You can modify a commercial bus or buy a wheelchair bus to suit the travels – and travails – of the physically challenged. Ramps and guard rails are good starting points.

It is a challenge for the disabled to navigate spaces inside and outside their homes, especially when they travel.

As per Census estimates in 2010, 1 in 5 Americans suffers from some form of physical disability . This disability could result in partial/near total/complete immobility. For the most part, many disabled Americans enjoy some mobility using wheelchairs. Those with partial mobility are able to navigate their way through public spaces with the help of ramps and wall rails.

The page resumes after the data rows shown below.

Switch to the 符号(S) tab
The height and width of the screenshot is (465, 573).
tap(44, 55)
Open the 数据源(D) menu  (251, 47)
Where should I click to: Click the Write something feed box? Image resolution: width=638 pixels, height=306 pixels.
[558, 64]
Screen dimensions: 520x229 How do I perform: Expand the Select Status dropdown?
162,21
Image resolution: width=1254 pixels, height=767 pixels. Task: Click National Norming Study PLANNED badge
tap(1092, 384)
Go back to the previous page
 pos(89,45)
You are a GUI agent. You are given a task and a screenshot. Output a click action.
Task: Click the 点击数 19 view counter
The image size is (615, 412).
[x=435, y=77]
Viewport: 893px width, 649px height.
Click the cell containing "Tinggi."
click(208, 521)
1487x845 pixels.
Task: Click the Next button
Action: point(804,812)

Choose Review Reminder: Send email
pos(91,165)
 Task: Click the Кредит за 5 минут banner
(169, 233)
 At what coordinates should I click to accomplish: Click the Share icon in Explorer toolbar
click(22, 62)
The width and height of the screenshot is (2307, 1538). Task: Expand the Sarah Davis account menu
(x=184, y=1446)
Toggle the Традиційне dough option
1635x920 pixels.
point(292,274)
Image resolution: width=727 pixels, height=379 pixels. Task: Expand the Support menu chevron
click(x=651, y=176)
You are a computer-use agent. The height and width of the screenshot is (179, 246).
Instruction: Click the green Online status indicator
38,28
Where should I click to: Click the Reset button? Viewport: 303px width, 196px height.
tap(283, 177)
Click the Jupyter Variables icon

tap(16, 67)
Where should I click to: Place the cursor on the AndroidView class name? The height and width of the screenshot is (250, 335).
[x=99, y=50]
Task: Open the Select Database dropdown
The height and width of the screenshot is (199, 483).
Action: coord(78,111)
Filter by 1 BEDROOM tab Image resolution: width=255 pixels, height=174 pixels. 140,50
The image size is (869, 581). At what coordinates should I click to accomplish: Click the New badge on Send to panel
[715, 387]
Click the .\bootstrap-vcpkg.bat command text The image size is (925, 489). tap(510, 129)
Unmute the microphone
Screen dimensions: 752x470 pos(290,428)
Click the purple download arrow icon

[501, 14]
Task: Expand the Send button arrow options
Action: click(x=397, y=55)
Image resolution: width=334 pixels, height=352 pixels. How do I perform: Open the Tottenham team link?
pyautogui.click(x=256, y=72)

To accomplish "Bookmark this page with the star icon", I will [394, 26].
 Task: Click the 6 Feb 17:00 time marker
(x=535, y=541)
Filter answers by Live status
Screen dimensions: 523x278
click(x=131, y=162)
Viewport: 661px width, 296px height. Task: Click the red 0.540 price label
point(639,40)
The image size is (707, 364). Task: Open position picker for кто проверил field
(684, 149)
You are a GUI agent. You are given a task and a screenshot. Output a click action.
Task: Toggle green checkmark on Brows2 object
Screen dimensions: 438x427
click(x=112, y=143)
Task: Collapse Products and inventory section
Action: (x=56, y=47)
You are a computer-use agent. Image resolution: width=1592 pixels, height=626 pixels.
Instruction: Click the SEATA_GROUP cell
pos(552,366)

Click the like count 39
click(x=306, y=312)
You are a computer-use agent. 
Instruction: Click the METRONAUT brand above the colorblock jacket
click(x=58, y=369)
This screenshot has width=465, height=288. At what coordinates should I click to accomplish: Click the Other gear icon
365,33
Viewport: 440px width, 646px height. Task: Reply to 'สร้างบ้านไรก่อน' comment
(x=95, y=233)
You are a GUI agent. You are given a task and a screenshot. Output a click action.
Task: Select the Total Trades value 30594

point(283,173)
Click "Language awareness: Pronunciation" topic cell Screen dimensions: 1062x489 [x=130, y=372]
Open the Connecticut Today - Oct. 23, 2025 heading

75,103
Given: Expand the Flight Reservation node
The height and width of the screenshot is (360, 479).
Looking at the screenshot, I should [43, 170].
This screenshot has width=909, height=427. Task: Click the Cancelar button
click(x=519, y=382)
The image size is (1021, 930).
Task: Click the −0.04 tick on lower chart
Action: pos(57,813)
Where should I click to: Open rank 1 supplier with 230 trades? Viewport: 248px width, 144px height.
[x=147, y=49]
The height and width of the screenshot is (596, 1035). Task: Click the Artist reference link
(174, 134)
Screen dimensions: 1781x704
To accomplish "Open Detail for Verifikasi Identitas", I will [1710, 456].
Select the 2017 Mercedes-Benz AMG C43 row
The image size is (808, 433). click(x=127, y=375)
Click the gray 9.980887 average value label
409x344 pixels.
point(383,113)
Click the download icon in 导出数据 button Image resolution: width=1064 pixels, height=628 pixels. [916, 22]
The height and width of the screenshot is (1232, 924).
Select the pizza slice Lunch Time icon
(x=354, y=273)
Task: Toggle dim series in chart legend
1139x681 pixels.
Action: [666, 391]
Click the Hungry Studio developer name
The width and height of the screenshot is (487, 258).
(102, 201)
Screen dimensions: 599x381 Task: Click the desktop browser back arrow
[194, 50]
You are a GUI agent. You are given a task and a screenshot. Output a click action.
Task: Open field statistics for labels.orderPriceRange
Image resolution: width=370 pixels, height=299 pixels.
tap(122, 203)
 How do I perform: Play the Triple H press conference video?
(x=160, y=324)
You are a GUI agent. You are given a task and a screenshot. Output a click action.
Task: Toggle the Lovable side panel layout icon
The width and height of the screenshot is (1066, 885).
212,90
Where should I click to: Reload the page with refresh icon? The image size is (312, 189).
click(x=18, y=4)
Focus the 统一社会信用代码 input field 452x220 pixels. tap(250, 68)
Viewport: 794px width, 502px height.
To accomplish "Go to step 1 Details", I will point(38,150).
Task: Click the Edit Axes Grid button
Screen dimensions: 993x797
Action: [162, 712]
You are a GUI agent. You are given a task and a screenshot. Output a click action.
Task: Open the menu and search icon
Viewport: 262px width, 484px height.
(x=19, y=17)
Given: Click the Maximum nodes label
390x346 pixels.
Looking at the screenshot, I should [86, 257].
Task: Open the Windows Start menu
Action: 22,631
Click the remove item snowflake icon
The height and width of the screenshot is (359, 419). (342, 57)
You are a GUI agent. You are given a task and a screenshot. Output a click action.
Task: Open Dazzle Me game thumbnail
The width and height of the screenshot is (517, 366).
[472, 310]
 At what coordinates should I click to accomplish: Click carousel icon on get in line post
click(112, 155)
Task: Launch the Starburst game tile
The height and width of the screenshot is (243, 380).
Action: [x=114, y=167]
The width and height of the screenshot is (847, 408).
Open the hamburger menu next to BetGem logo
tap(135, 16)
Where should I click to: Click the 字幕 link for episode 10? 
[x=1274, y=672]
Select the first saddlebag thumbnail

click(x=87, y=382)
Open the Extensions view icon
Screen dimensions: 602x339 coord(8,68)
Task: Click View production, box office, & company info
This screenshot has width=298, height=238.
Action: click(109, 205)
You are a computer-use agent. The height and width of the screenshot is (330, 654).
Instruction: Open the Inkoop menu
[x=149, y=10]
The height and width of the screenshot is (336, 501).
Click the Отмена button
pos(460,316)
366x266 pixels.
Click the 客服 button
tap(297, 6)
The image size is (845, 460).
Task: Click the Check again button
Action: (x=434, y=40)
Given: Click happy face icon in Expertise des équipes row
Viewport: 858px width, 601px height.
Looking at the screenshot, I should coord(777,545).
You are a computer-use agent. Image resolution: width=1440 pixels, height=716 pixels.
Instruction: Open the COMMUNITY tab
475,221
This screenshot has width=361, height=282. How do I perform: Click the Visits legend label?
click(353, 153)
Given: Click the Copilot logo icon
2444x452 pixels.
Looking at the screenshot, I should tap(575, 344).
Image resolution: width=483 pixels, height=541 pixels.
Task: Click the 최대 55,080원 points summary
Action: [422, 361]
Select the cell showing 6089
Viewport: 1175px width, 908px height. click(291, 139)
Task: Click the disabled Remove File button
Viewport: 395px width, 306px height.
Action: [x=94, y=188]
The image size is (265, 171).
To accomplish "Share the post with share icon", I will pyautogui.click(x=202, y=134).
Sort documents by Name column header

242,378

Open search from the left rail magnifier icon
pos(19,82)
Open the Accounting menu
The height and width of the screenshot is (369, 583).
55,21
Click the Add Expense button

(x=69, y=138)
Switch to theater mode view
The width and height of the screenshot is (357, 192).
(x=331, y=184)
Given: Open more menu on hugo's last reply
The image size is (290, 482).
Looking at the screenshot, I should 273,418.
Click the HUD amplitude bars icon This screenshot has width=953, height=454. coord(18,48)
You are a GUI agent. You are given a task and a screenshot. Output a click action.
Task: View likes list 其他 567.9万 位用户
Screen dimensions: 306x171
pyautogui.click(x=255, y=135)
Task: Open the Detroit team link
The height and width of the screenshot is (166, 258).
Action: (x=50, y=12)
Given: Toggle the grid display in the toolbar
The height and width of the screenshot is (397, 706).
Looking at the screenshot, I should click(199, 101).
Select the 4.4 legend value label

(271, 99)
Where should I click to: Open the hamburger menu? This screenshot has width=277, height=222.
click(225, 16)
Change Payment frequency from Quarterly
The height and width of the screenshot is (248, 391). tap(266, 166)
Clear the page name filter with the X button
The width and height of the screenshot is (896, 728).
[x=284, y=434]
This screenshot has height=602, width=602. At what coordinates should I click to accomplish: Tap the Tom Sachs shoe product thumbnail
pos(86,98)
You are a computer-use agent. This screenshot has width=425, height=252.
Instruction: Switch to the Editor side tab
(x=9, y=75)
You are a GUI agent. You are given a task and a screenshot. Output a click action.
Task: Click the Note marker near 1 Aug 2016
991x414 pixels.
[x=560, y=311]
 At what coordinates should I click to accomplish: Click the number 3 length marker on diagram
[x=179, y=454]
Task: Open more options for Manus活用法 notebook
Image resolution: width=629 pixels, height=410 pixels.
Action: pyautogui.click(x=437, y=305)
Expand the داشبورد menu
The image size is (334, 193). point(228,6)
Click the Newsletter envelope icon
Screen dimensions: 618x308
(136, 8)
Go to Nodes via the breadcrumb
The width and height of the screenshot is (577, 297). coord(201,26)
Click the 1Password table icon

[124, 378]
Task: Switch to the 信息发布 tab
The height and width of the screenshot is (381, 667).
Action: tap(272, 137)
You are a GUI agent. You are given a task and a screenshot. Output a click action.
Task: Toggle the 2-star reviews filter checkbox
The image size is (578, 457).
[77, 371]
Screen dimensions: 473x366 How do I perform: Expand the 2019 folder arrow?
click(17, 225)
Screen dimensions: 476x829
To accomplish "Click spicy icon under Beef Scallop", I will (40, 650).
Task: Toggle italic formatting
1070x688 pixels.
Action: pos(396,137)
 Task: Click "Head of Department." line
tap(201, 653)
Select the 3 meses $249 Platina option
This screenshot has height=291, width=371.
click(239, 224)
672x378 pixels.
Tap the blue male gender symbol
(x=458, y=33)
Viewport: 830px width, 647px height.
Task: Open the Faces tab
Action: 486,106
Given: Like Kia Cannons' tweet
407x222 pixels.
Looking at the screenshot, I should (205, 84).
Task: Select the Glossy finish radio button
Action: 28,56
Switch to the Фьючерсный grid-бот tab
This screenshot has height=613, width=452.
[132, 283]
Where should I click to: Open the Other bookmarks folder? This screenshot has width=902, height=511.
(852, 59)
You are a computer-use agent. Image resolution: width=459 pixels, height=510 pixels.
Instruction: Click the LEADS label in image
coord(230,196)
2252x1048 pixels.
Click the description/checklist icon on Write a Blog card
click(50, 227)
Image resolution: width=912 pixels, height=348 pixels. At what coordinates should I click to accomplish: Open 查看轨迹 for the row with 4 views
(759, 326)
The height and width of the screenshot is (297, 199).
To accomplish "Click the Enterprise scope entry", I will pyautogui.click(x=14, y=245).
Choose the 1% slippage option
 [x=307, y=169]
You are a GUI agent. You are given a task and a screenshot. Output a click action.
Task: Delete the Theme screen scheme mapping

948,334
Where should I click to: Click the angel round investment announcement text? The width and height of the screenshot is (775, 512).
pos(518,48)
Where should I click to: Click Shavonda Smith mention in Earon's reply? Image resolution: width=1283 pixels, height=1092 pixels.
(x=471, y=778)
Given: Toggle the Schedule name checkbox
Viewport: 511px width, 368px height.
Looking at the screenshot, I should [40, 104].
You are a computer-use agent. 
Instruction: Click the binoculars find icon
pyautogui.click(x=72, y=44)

Even as society acknowledges the widespread challenges that the physically disabled experience in daily life, the Government has ratified the demands of the disabled to make physical spaces and transport routes more friendly for them. The US Department of Transportation’s (DOT) Americans with Disabilities Act (ADA) issued a new call to action for transport providers and all public transportation service providers via a new regulation at 49 CFR § 37.43(a)(1) under Sec. 37.43(a) in May 2016. In essence, the regulation calls for service providers to modify facilities like bus stops, create space inside public transport buses for disabled users with wheelchairs, and make suitable modifications to all transport facilities so that the disabled may easily access the facility.

The clamour for action for a more disabled-friendly society providing specially designed public and private facilities for the disabled has been loud and long over the years, especially from disabled activists groups. In response, it is now common to see disabled-friendly infrastructure in both public and private spaces. These include installing entrance ramps at most buildings, special elevators for the disabled, special handicapped stalls in restrooms, rails and stairs with mobile seats, etc.

Meanwhile, the Federal Transit Administration had previously adopted the New Accessibility Standards (from November 2006) with the Americans with Disabilities Accessibility Guidelines (ADAAG) to promulgate ADA requirements in ensuring accessibility in buildings, transport terminals and vehicles. Each US State also gets an annual grant for buying wheelchair accessible vans.

Buying wheelchair buses for sale

As the owner of a commercial fleet of buses, you have the option to either modify your current lot of buses to incorporate disabled-friendly design and facilities, or you can buy wheelchair buses for sale. This is the sort of inclusivity that the society at large needs to get on board with (as evidenced by the landmark UK ruling in the Doug Poulley case in 2012 ) and which will also benefit your business in the long run.

The disabled need to travel often, whether for work, social purposes or doctor’s visits. You can incorporate simple measures in your buses or buy a wheelchair bus that accommodates

  • Ramps
  • Additional wide seating
  • Storage space for wheelchairs and walking canes
  • Space to seat a seeing eye dog
  • Folding beds at the back of the bus for overnight journey

Do get a specialist designer to modify your existing buses, or approach a leading company to buy a wheelchair bus for the physically handicapped. Please check how much disability grant your State gives for.

Alongside, it is important to sensitise the bus drivers to help and accommodate users on the wheelchair buses. Parking at a little distance away from the stop for the wheelchair user to go up the ramp, safely ensconcing them in their seat and buckling them up prior to travel, and helping them alight safely are some measures drivers must be personally responsible for.